A huge thank-you to all the writers, teachers, librarians, friends, and family members who nurtured this story in one way or another, including: Stephen Altier, Jeff Amshalem, Geri Belle, Jamie Berg, David Burg, Sylvia Burg, Amy Cohn, Aaron Darsa, Melody Dawson, Mark Dubnoff, Norman Finkelstein, Louise Hawes, Phyllis Karas, Daniele Levine, Mary Beth Lundgren, Carolyn Miller, Joanie Nusbaum, Rebecca Resheff, Rich Rosenthal, Yonina Rosenthal, Lynn Sygiel, David Tal, Gabriella Tal, and Sandra Wright. And to all the skilled reference librarians who staff the Ask a Librarian desk at the Austin Public Library.

 

Of course, there were many books that provided critical information. Dog my cats if I didn’t carry around these two gems for years:
Whistlin’ Dixie: A Dictionary of Southern Expressions,
by Robert Hendrickson, and
Month-by-Month Gardening in Mississippi,
by Bob Polomski.
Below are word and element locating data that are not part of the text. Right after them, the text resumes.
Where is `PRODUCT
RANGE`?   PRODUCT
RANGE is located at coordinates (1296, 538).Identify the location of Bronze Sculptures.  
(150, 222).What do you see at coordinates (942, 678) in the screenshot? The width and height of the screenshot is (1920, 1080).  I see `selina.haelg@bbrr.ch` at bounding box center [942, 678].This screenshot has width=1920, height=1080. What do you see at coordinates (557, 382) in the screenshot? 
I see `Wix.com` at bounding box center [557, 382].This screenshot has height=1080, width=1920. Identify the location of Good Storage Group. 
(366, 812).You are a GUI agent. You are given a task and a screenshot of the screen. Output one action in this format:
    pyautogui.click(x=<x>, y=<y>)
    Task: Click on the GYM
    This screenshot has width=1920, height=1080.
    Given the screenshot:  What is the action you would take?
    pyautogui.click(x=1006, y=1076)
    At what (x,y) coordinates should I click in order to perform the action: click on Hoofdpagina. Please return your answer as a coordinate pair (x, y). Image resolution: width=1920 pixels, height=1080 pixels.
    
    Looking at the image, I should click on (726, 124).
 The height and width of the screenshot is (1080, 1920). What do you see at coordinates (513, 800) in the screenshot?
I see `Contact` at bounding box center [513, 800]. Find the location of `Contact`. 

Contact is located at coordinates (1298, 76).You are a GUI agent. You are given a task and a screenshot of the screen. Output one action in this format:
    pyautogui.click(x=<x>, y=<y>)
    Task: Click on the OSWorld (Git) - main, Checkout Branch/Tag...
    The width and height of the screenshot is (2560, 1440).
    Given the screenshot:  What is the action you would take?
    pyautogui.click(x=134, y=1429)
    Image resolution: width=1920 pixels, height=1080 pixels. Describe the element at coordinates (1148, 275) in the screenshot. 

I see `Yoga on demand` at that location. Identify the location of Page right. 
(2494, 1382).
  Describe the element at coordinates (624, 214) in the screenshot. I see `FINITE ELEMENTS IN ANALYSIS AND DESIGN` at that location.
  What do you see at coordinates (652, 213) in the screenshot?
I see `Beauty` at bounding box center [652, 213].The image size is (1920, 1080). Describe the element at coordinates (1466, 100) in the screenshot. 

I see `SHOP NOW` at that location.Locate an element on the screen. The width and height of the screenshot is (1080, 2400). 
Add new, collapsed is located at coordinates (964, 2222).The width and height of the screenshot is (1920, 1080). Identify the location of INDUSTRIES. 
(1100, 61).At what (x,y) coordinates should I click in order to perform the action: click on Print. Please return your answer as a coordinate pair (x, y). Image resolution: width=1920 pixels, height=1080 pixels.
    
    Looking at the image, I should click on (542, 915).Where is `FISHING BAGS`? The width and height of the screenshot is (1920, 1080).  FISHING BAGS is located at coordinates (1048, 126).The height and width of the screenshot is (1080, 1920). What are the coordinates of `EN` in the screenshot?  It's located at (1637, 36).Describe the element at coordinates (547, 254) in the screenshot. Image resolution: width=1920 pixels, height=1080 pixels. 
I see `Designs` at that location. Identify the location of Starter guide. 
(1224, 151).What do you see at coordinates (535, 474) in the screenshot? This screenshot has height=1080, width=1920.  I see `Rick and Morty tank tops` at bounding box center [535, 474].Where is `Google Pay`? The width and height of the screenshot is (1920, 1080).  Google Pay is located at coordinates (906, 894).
Also
Coming of Age in Mississippi,
an autobiography by Anne Moody;
A Dream of Freedom,
by Diane McWhorter; and
Remembering Jim Crow,
a collection of oral histories edited by William H. Chafe, Raymond Gavins, and Robert Korstad.

 

With great love and appreciation for my mom, Sondra Burg, whose endless encouragement and advice made this project possible. My sister, Rachel Belin, who read the manuscript with a history teacher’s eye. My beloved Gramcracker for telling me to call Addie Ann’s hometown something interesting “like Kuckachoo.” My childhood cat, Sunshine. My son, Rafi, who brings so much joy. And most of all to my husband, Oren, for his sweet love and great ideas about life in Thunder Creek County.